El nivel de sorpresa que te vas a encontrar con El agujero es para que corras a verla ya mismo.
Pero esperá que hay una más: una adivinación de Tsai Ming-liang que algunos vimos venir, pero que se acrecentó bastante en este último año. La de los cines.

En 2003 filmó Adiós, Dragon Inn (Bu San), quizás su película más cuesta arriba, hermética y hermosa.
Cuenta la historia de, en palabras de Edgardo Cozarinsky, un “palacio plebeyo” en absoluta decadencia. Un cine al borde del cierre que sobrevive pasando esas películas de artes marciales que hicieron grande el cine taiwanés de antaño y que hoy son solo una excusa para gente que va a apretar en las butacas por el bajo costo de la entrada.

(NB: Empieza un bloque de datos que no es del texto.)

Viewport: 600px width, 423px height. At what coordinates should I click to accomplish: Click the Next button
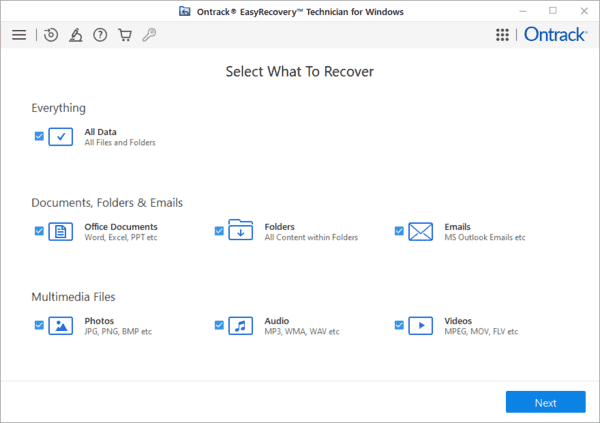point(545,402)
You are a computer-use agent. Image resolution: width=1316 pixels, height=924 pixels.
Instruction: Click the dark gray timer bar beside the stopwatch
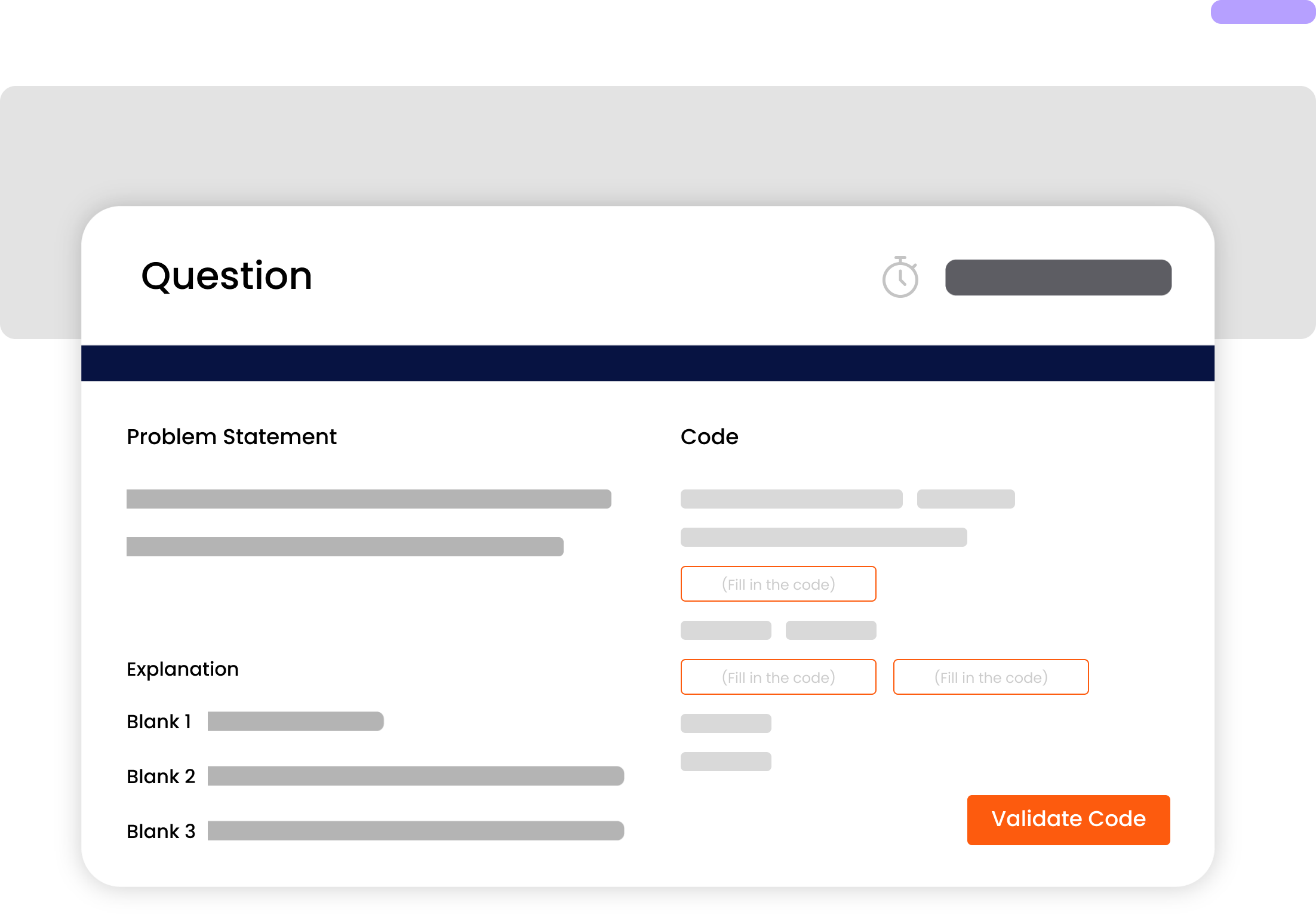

Ver la muerte de los cines (como la estamos viendo día a día hoy) es fácil, Filmarla con la sutileza, belleza y hasta sentido del humor con la que lo hace Tsai Ming-liang es cercano a imposible.
Unos párrafors atrás dije que era cuesta arriba. No te mentí. Lo es. Lo es de una manera muy hermosa, que te pide que le prestes atención, que te sumerjas y entres en ese mundo para salir, en definitiva, recompensadx.
Hoy por hoy, donde el minimalismo es un video de YouTube con un boludo contándote que hace bullet journals o que descolgó los cuadros de la casa, el cine se Tsai Ming-liang se vuelve prácticamente una provocación. Una provocación bellísima, como para sumarle a la anécdota.
Si esto fuera un capítulo de He Man, acá aparecía el Príncipe Adam, Orko o Man-At-Arms a explicarnos los valores de no aceptar caramelos de extraños o de lo que sea. Si esta va a ser una entrega de “algo se tiene que llevar”, me gustaría decirte que: si me dejaba llevar por el prejuicio que te tenía a quienes hablaban y le hacían el gatekeeping a Tsai Ming-liang en ese momento, jamás (bueno, o mucho más tarde) hubiera llegado a su obra, y el que hubiese perdido, en el fondo, hubiera sido yo.
¿Te estoy diciendo que vayas a buscar las películas y las veas en el orden que se nombran en este envío a los fines de que no caigas en Goodbye Dragon Inn tan desprevenidx? ¿Te queda alguna duda?
Aparte, ni que tuvieras tanto que hacer después de las ocho, hermanx.